Before the latest release of DelayDiffEq it was not possible to use nothing as constant delays (hence, as in our test example, one had to use an empty vector []). However, there is still a check missing in the current version which causes the issue you see. So until this problem is fixed, the easiest solution is to just use [] instead of nothing, i.e. try

prob = DDEProblem(rossler, h1, u0, tspan, [], d_lags)

instead of

prob = DDEProblem(rossler, h1, u0, tspan, nothing, d_lags)
ChrisRackauckas commented 6 years ago

@devmotion I pushed a change last night so nothing should work, and ran those examples? But yes, it's a small syntactic difference and [] works in place of nothing.

devmotion commented 6 years ago

Strange, I updated to the newest version and got the same error because of https://github.com/JuliaDiffEq/DelayDiffEq.jl/blob/master/src/integrator_utils.jl#L359. But a simple test if !(typeof(constant_lags) <: Void) could fix it.

ChrisRackauckas commented 6 years ago

huh, wonder why it was working for me without that. I added a constant_lags != nothing (note that lowers to the same thing at compile-time since it's a singleton type).

ChrisRackauckas commented 6 years ago

Alright, the tag is going through now for the constant_lags is nothing fix.

https://github.com/JuliaLang/METADATA.jl/pull/11840

In the meantime, is that equation with that delay supposed to give a stable equation?

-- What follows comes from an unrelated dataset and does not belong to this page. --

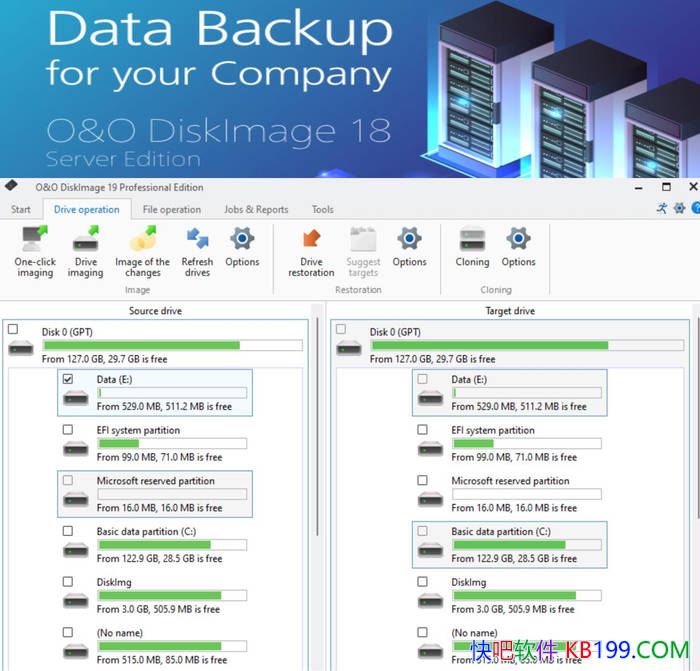700x671 pixels.
Task: Go to the Tools tab
Action: pyautogui.click(x=323, y=209)
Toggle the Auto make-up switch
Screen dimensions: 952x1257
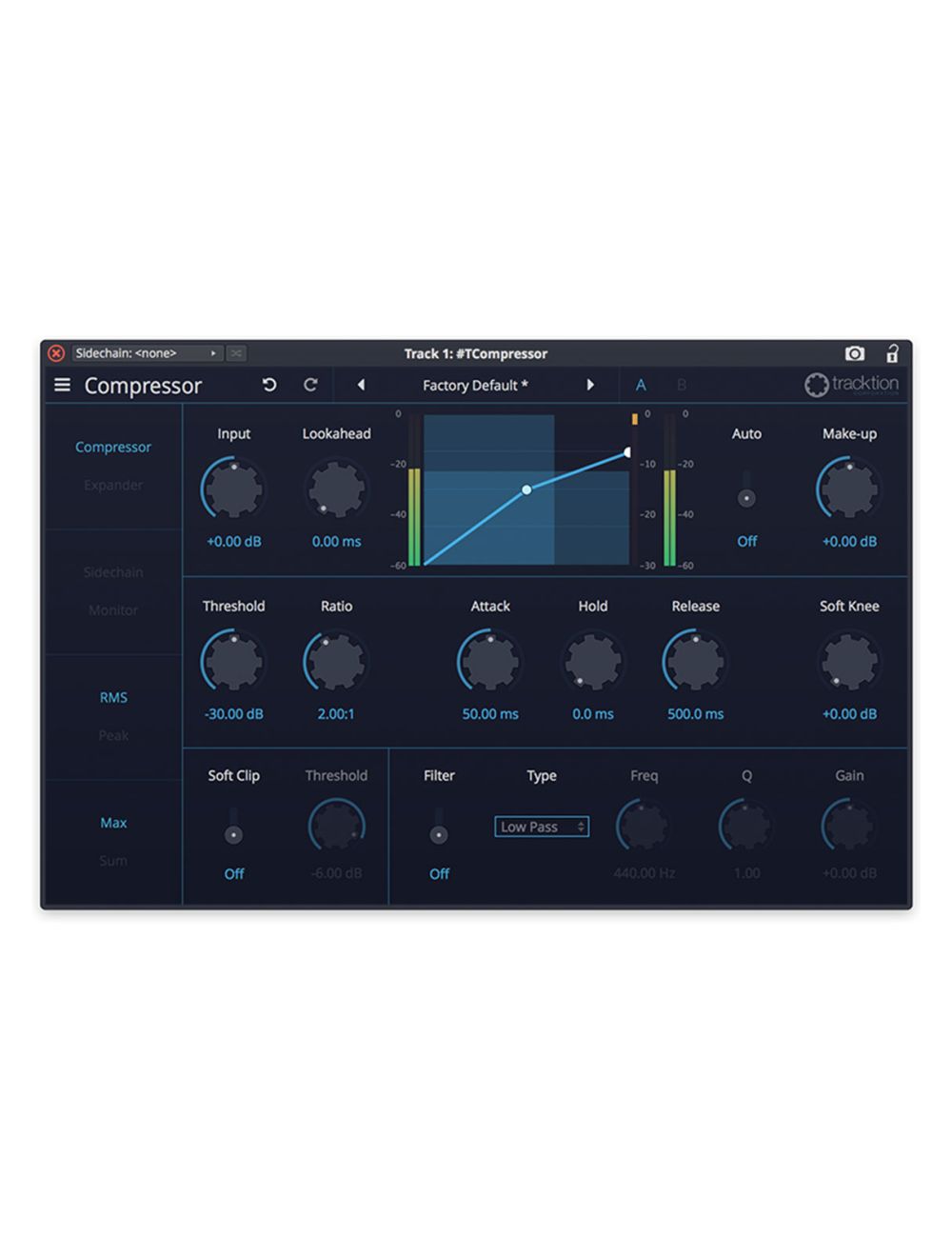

I don't think it does, because I can solve it with high accuracy and it always hits a snag at the same point:

using Plots
using DelayDiffEq
plotly()

tau1(t,u) = 1
# tau1(t,u) = 0.2 * sin(t) ^ 2
function rossler(t, u, h, du)
    du[1] = -u[2] - u[3] + 0.3 * h(t - tau1(t,u))[1]
    du[2] = u[1] + 0.2* u[2]
    du[3] = 0.2 - 5.7 * u[3] + u[1] * u[2]
end

u0 = [1.2;1.2;1.2]
d_lags = (tau1, )
h1(t) = zeros(3)
tspan = (0.0,100.0)

# delay tracking version
prob = DDEProblem(rossler, h1, u0, tspan, nothing, d_lags)
alg = MethodOfSteps(Tsit5())
sol = solve(prob,alg,abstol=1e-8,reltol=1e-8)

plot(sol,plotdensity=10000,tspan=(0.0,30.0))

Where is the test equation coming from?

frostRed commented 6 years ago

I made a mistake in entering the equation. It should be du[3] = 0.2 - 5.7 * u[3] + u[1] * u[3].

By the way, about the equation you can see rossler attractor. This equation is time-varying delay rossler attractor.

Thank you very much.

ChrisRackauckas commented 6 years ago

Cool thanks for the report and the example. Glad to help. Let us know if you have any other problems!

PeterXiaoGuo commented 5 years ago

@ChrisRackauckas Hi Chris, I face a problem using DiffernetialEquaitons.jl's dde solver and Shampine's ddesd solver in matlab cannot give me enough accuracy.

Could you please give an example how to use time-dependent delay, e.g. delay = sin(t)?

I guess some other algorithm like Rodas4() or Rosenbrock23() may helps. At least, I tried ddesd and it cannot provide expected result.

And after I directly run your above code in Julia, it throws an error:

MethodError: no method matching DDEProblem(::typeof(rossler), ::typeof(h1), ::Array{Float64,1}, ::Tuple{Float64,Float64}, ::Nothing, ::Tuple{typeof(tau1)})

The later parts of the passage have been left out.